What’s the advantage of angel investments?
But that’s not really why people make angel investments. Angel investors hope for large gains, but capital gains generate taxes. If Startup B is sold and the investor receives $10 million, the investor now owes capital gains tax on $8 million [$10 million - ($1 million initial investment + $1 million capital loss on Startup A)].
The most common tax benefit for angel investors - QSBS
There is also a tax benefit for investors who buy qualified small business stock (QSBS) which can help investors shield up to $10 million in capital gains in some circumstances. You can read more about QSBS here. The basic summary is that if the startup - and you, the investor - meet some very specific qualifications you may be able to avoid some serious capital gains at the federal level.

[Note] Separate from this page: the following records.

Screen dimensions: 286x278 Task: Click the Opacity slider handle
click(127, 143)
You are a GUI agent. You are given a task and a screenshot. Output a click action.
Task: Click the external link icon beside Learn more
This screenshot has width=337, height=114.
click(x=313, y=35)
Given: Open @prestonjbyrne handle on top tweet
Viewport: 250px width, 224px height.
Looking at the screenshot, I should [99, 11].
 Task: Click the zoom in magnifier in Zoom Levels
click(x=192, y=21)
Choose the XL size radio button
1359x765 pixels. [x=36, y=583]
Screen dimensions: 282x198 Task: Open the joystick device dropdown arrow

Typically angel investors invest in several different startups hoping that one or two will be successful. The ones that aren’t successful create capital losses that are tax deductible, and those can be used to offset gains on the companies that are thriving. Your accountant may need you to provide proof that a company shut down and didn’t make it.
Kruze is an expert at startup corporate taxation. If you have more questions about angel investing or how it impacts your taxes, let us know, we’d love to refer you out to a CPA who is an expert (but note that it’s NOT us, we stay focused on corporate taxes.) If you want to learn more about taxes and early-stage startups, visit our startup tax return page.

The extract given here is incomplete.